____ Raw data

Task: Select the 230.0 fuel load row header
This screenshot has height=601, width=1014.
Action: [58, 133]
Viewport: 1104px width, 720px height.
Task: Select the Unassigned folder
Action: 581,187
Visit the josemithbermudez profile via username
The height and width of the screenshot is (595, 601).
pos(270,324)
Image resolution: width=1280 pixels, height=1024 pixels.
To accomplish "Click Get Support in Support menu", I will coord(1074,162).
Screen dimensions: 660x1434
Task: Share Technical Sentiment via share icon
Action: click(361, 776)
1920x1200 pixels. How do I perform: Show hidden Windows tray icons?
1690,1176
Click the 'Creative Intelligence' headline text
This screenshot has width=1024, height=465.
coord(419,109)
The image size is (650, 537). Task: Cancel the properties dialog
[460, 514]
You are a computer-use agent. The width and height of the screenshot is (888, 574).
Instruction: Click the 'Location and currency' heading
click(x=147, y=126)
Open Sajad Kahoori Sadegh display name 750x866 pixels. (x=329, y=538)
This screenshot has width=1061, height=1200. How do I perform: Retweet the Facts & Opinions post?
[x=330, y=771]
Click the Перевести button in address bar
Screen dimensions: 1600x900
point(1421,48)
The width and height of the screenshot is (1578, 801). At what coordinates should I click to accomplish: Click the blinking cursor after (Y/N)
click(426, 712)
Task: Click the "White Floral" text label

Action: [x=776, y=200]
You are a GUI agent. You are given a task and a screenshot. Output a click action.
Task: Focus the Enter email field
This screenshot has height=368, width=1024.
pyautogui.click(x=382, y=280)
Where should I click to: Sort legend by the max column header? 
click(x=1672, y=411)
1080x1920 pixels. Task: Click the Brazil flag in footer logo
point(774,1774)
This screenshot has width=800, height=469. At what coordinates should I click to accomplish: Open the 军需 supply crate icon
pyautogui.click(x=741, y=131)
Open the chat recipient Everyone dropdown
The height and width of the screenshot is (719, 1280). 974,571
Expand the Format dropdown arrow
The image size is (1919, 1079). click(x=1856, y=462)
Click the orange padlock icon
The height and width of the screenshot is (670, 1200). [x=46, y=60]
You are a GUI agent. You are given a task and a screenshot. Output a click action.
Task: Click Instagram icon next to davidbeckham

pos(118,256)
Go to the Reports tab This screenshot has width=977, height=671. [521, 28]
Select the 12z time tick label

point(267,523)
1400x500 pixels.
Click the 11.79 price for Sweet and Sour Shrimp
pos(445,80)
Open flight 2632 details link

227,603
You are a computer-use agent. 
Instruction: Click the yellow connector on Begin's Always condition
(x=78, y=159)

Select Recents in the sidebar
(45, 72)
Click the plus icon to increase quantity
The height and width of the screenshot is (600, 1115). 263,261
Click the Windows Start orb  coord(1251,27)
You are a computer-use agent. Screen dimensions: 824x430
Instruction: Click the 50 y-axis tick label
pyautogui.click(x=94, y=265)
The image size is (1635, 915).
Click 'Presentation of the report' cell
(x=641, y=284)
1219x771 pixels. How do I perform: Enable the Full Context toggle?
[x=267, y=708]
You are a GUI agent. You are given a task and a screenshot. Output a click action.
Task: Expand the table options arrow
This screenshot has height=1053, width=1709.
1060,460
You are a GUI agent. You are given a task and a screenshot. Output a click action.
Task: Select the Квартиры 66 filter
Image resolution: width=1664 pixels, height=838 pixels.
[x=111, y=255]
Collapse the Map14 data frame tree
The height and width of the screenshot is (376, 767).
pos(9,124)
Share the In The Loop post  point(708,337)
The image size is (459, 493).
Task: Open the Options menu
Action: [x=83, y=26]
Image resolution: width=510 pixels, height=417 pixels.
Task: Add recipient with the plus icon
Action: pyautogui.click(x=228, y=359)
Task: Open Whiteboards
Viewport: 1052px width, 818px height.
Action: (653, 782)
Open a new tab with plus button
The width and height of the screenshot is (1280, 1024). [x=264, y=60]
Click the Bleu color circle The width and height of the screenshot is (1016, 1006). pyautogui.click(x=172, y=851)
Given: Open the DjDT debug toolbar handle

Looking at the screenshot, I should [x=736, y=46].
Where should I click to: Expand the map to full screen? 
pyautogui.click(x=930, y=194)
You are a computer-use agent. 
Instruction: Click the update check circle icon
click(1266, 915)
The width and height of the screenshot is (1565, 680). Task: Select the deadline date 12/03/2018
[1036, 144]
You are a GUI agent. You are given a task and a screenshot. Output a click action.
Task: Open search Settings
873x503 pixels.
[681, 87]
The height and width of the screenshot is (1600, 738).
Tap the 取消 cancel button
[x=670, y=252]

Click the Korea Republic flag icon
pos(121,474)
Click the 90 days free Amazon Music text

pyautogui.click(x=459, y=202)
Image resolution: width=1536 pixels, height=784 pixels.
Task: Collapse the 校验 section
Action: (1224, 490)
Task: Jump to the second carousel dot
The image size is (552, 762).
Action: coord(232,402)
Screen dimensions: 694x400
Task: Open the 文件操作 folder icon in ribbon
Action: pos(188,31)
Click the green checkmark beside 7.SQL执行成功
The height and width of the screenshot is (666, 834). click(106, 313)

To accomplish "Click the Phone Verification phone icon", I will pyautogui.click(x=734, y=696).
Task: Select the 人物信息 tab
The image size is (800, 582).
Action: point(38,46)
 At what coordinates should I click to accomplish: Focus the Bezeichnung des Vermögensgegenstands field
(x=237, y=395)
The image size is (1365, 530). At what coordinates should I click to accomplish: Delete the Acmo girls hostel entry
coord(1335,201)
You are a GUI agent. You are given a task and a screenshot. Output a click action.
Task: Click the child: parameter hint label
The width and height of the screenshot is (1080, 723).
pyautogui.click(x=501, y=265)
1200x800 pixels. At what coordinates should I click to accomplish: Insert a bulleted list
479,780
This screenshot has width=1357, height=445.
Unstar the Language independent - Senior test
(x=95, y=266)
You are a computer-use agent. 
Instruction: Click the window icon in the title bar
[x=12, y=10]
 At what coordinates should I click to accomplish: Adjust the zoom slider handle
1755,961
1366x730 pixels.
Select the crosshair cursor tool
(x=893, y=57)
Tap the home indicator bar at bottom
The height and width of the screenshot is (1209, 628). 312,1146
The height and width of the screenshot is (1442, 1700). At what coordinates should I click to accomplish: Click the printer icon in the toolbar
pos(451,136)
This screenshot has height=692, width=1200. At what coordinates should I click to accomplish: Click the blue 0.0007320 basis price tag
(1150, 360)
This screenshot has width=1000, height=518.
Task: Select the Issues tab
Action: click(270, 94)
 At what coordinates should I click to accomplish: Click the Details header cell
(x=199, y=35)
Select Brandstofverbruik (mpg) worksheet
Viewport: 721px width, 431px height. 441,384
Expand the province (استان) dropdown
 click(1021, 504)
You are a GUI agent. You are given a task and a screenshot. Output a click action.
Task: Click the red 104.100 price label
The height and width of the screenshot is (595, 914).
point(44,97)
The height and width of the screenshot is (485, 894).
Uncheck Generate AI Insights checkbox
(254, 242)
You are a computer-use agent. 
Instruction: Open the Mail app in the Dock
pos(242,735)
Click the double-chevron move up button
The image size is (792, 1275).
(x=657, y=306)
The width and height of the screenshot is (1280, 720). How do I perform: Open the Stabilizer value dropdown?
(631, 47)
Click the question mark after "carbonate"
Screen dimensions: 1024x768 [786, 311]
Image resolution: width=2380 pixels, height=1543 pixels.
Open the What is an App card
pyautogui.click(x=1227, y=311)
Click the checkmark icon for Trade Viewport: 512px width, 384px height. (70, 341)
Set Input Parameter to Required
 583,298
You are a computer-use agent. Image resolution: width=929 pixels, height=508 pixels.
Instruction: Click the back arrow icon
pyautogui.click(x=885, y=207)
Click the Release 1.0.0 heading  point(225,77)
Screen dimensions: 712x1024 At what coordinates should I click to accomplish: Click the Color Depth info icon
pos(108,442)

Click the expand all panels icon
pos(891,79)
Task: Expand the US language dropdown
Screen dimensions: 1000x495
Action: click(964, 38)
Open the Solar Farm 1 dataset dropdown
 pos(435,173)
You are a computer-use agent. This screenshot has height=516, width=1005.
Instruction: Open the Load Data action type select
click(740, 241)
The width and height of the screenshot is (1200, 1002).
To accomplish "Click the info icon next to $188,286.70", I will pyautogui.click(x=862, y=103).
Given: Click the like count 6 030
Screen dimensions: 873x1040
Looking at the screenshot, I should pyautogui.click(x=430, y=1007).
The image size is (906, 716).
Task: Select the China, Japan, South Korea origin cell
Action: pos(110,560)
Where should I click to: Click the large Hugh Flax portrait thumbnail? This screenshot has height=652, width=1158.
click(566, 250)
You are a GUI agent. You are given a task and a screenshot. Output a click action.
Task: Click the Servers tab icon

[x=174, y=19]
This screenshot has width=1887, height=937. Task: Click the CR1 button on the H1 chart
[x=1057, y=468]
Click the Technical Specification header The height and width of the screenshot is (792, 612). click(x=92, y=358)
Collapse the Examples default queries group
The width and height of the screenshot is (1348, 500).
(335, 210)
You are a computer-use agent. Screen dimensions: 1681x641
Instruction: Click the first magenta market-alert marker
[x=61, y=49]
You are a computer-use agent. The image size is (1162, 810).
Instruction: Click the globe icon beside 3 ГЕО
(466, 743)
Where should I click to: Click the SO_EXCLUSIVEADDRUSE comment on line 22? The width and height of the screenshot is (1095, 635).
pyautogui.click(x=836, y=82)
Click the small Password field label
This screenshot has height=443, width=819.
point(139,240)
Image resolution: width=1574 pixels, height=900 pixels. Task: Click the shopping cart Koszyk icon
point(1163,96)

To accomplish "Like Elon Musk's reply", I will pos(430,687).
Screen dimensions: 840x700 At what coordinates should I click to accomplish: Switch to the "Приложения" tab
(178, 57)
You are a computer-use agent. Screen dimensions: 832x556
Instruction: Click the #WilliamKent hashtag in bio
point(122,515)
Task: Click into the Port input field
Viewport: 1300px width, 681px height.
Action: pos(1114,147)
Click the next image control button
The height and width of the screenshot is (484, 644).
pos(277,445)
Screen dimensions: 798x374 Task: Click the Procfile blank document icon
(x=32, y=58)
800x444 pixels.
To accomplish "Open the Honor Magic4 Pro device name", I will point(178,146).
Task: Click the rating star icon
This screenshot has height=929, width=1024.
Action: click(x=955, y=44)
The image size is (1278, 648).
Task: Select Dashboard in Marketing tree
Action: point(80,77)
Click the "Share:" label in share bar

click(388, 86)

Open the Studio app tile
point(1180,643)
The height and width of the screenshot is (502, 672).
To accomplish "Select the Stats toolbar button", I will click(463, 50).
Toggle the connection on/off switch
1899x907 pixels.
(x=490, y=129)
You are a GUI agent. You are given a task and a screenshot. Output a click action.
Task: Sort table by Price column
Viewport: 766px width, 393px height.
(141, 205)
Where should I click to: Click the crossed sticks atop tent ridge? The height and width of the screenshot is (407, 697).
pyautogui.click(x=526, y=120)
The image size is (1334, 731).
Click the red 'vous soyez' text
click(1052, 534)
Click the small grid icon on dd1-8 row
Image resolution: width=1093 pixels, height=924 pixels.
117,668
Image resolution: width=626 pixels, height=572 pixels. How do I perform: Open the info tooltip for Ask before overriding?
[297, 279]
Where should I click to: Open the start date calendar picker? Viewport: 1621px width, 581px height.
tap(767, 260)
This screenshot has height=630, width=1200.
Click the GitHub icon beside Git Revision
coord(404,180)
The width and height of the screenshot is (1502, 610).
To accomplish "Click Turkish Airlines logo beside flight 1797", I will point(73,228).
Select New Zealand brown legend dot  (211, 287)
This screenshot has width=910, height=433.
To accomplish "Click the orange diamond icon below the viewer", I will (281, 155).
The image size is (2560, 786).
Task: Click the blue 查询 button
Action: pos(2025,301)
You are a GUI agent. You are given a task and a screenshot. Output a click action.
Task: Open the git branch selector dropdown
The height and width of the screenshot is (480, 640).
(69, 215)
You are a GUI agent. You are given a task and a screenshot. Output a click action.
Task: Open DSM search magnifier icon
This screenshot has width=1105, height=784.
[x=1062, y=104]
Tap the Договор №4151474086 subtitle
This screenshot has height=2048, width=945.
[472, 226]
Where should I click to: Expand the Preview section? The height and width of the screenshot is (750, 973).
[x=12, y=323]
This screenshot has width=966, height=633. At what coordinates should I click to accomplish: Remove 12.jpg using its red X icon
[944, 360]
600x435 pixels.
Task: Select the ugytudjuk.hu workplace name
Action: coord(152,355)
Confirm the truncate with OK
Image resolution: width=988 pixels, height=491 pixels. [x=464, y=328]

________

What is required: Filter the records above, keeping each line that contains the word "table".

Solution for this exercise:
Task: Expand the table options arrow
Task: Sort table by Price column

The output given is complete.